The facility appealed, and AARP and the National Citizens’ Coalition for Nursing Home Reform filed a “friend of the court” brief on behalf of Painter’s family. The brief addressed how the circumstances that typically attend the nursing home admissions process, such as those in this case, do not allow patients or their families an opportunity to review documents in a meaningful way. They therefore should not be bound by contract provisions that have a substantial adverse affect on their rights. Prospective nursing home residents and their families typically are vulnerable when faced with the pressing need to find a nursing home that can meet their needs. Numerous studies have noted the chaotic nature of the nursing home admissions process and the stress and pressures faced by prospective residents and their family members.
The need for admission typically arises quickly, often in the midst of a crisis brought on by a precipitous deterioration in health or the loss of a care giver. Prospective residents and their families do not have the time to “shop around” among facilities or to read, deliberate, understand, and try to negotiate the terms of an admissions agreement, assuming they even know it is in their interest to do so. Admissions agreements typically are pre-printed contracts offered on a “take it or leave it” basis, and residents or their families typically sign the documents placed before them with no choice or meaningful opportunity to negotiate the terms. The nursing home should not be allowed to use its superior knowledge, sophistication and bargaining power to impose unfair contract terms on prospective residents.
AARP has filed briefs in cases around the country arguing that mandatory arbitration clauses should not be enforced in nursing home admissions contracts and contracts for other products and services. Approximately 1.5 million people live in nursing homes across the United States, underscoring the far-reaching implications of cases such as Adkins.

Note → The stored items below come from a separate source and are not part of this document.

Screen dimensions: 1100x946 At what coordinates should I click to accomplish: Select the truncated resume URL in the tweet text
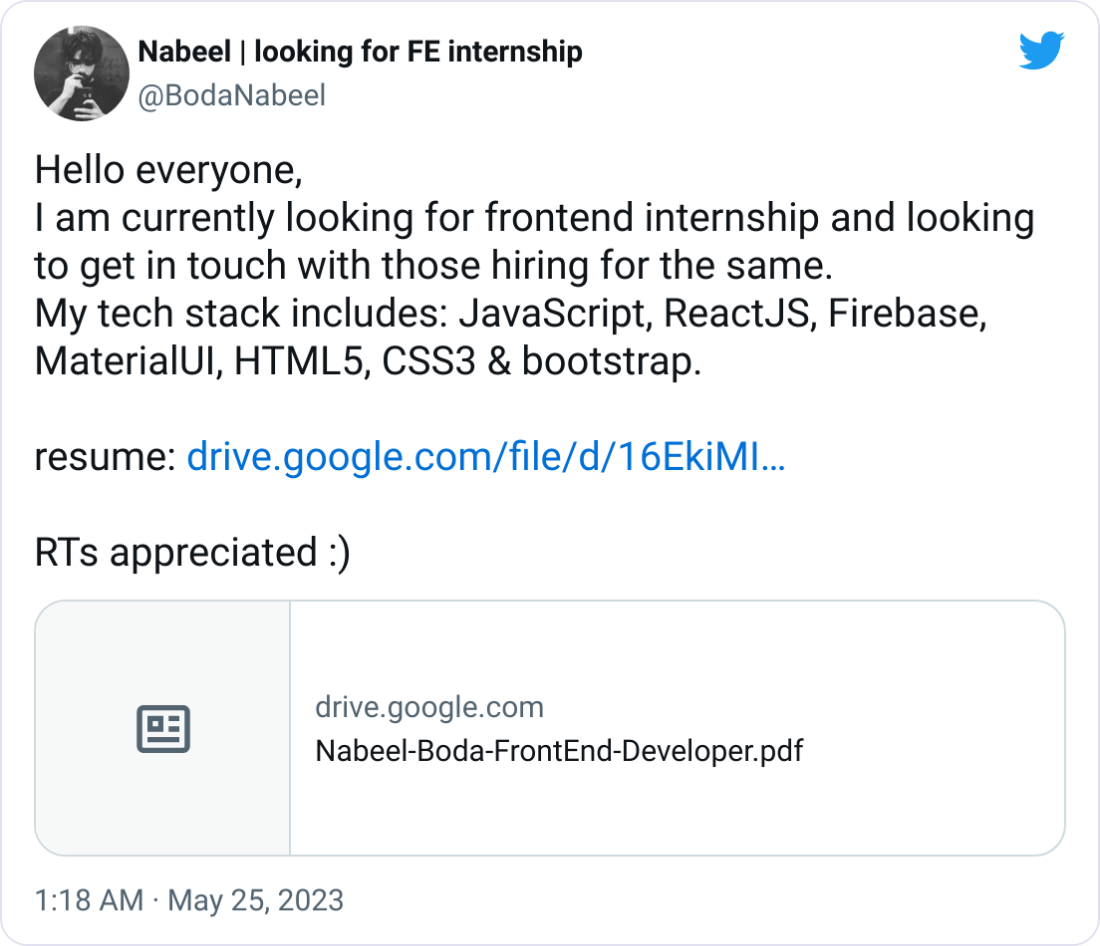[x=486, y=457]
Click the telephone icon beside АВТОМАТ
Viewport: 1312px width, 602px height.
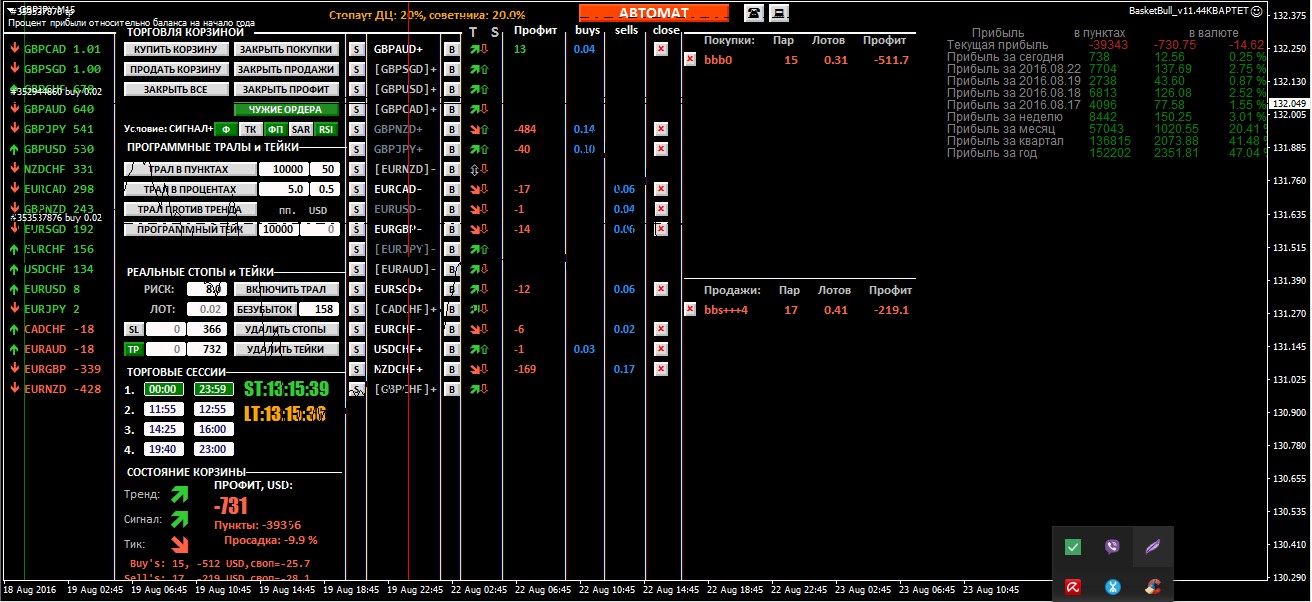point(754,12)
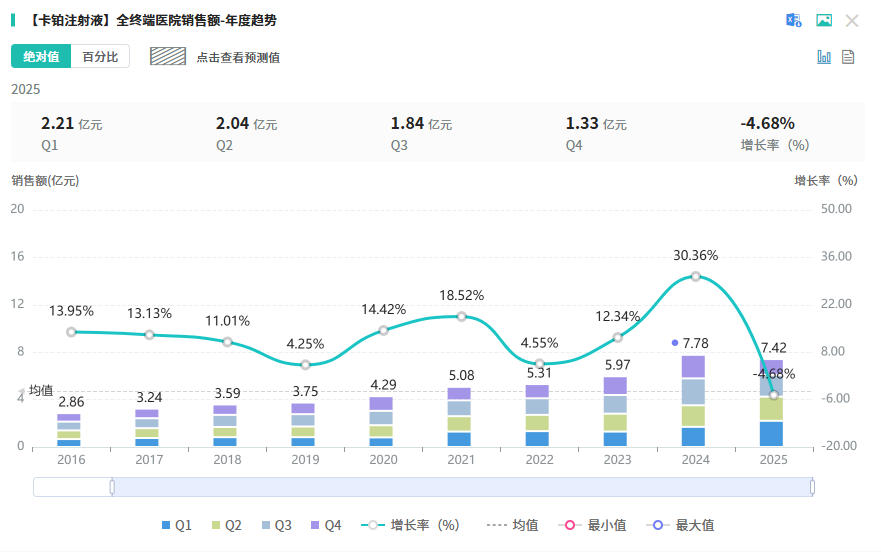The height and width of the screenshot is (552, 881).
Task: Select the 绝对值 tab
Action: click(x=41, y=57)
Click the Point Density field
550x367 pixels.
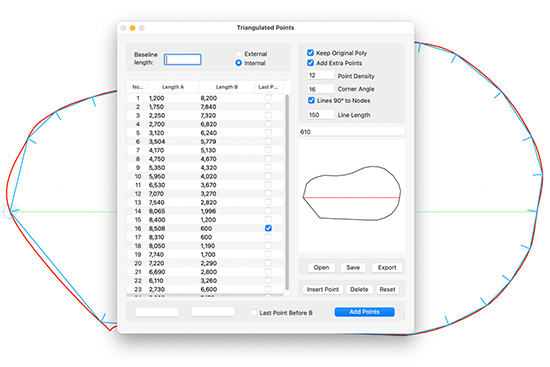(321, 75)
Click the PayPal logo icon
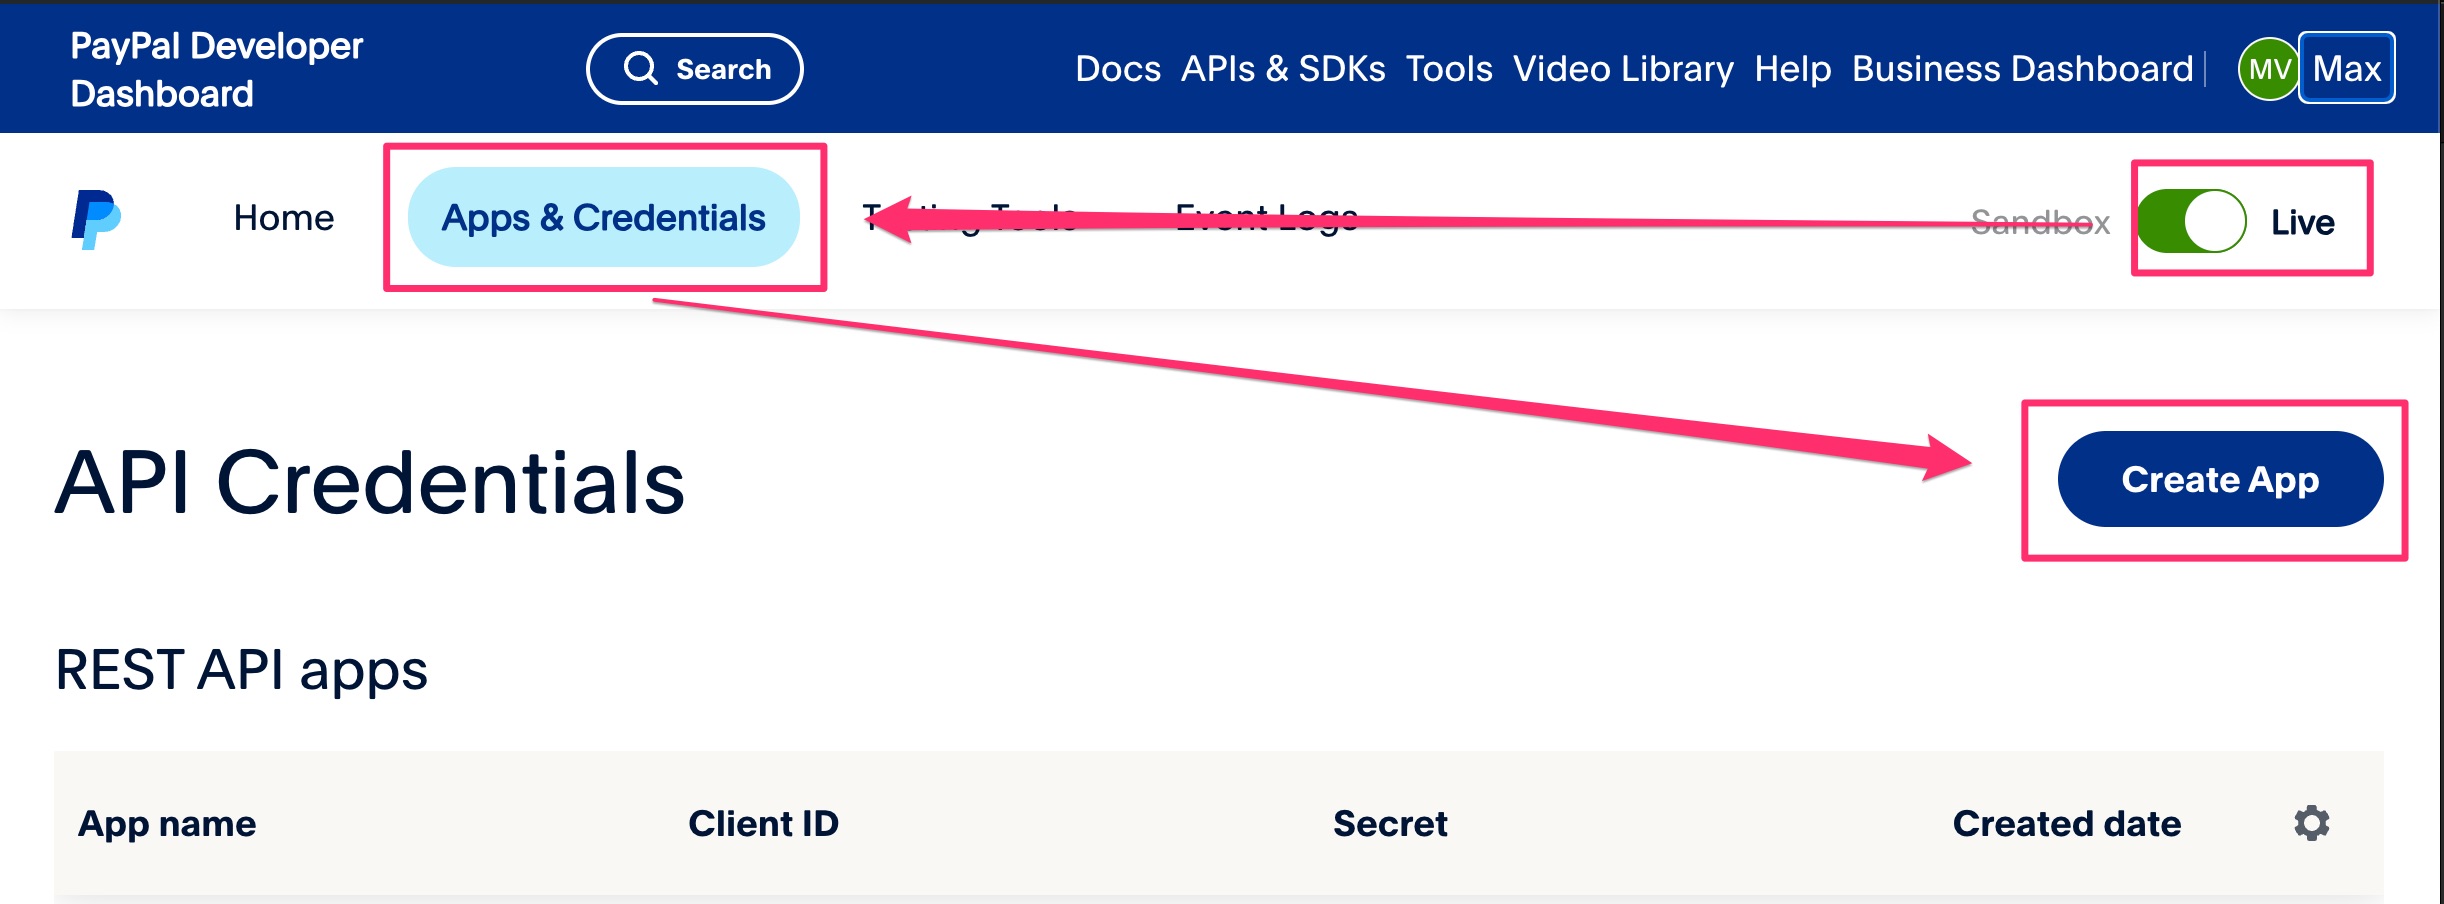The width and height of the screenshot is (2444, 904). 96,219
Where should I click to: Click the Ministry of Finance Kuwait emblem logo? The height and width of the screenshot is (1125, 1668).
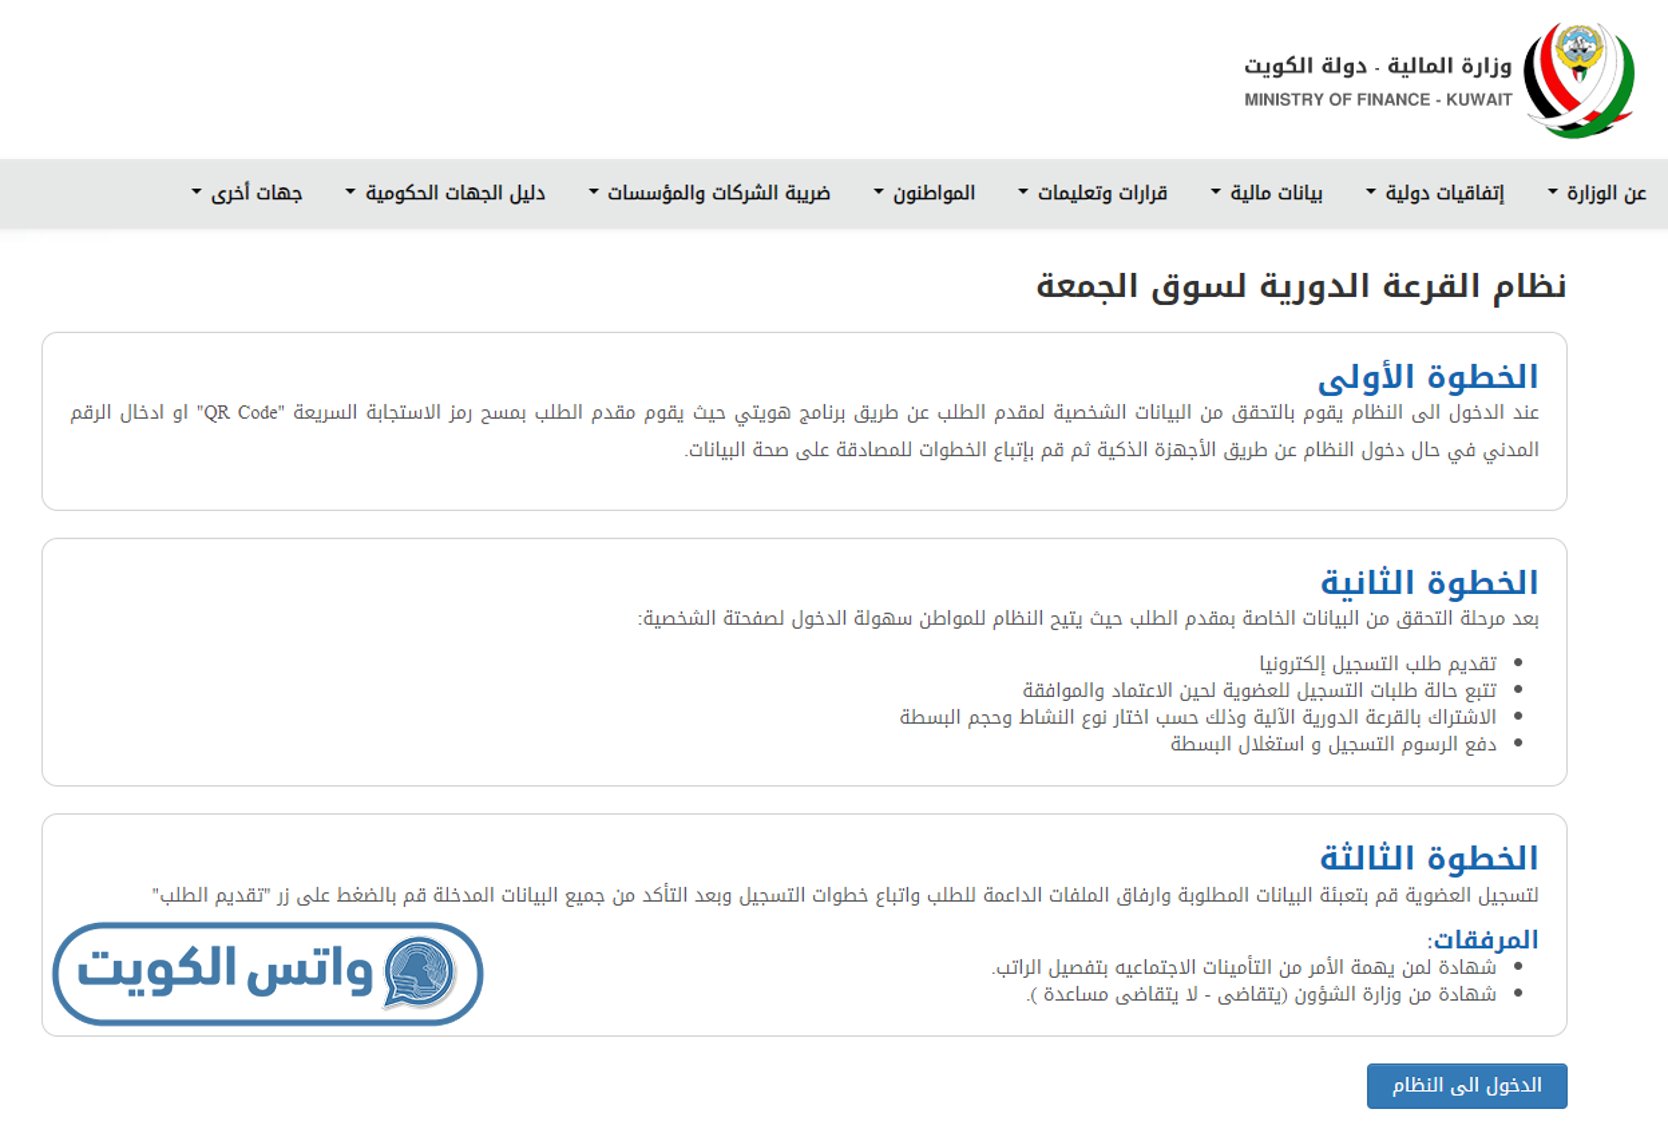tap(1578, 78)
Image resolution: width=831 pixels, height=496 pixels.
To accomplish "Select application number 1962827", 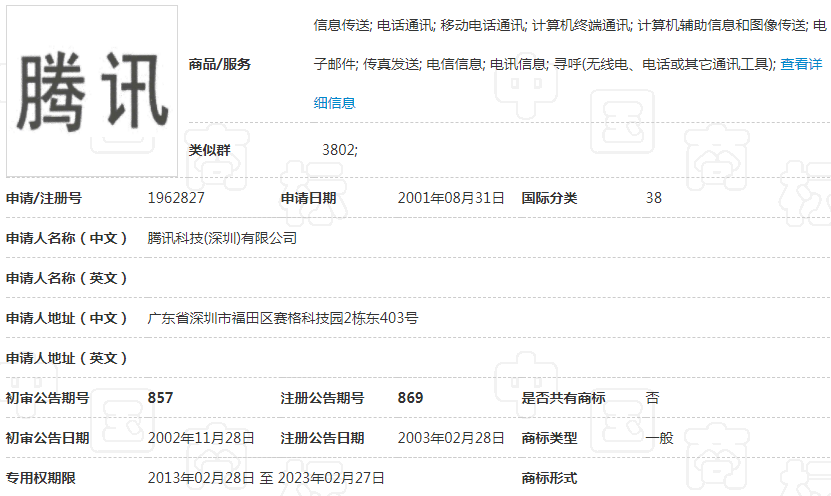I will point(176,198).
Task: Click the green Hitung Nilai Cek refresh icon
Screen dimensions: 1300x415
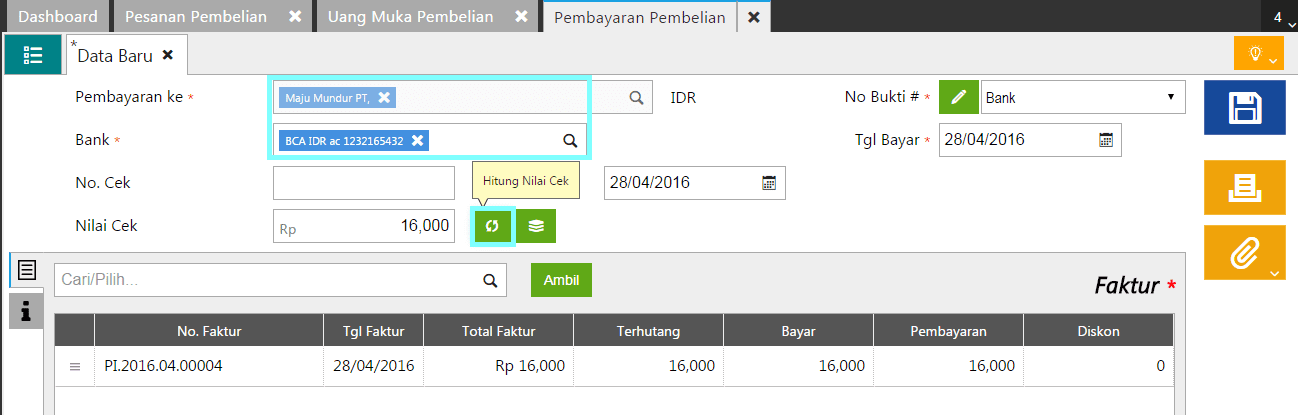Action: click(492, 226)
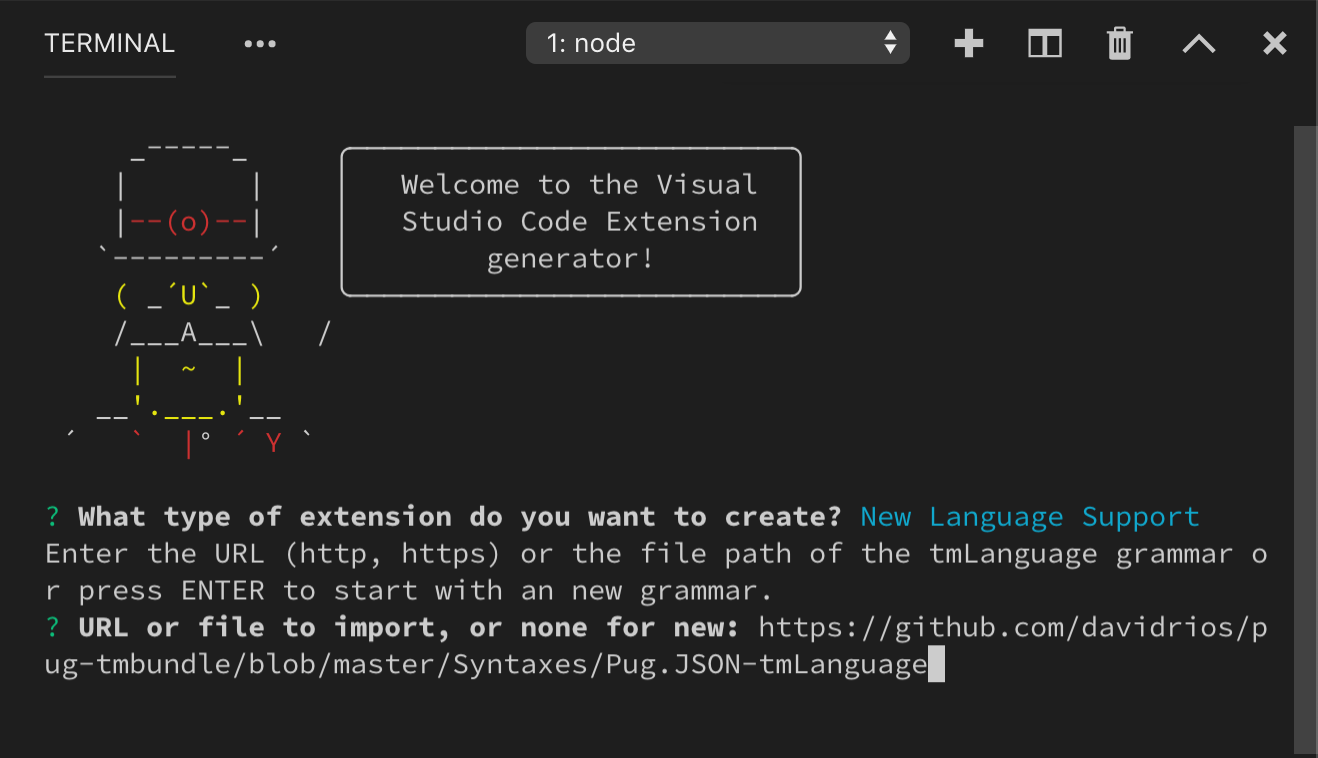Maximize the panel via the chevron icon

[1198, 43]
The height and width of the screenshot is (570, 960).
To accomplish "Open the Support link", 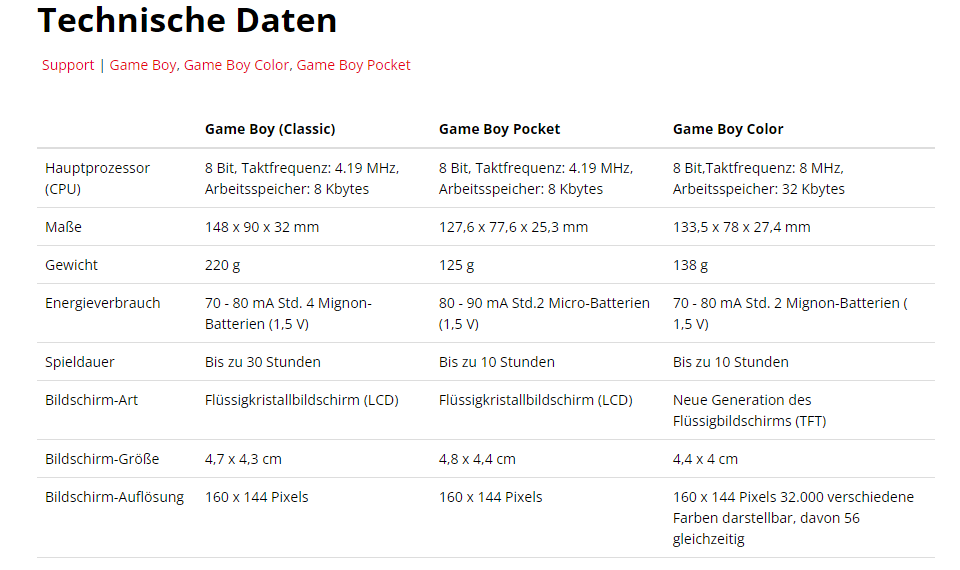I will click(x=68, y=65).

Patti's Comments: I think the process families find themselves in when a loved one is being discharged from a hospital is a stressful time for my clients. They often will sign anything put in front of them because the hospital gave them 24 hours notice (if that) to find a nursing home for their loved one. The discharge planners try to help, but all they really do is give the families lists of places to go look at or call for openings. This article outlines how very important it is to be aware of everything that is signed at this stressful time!!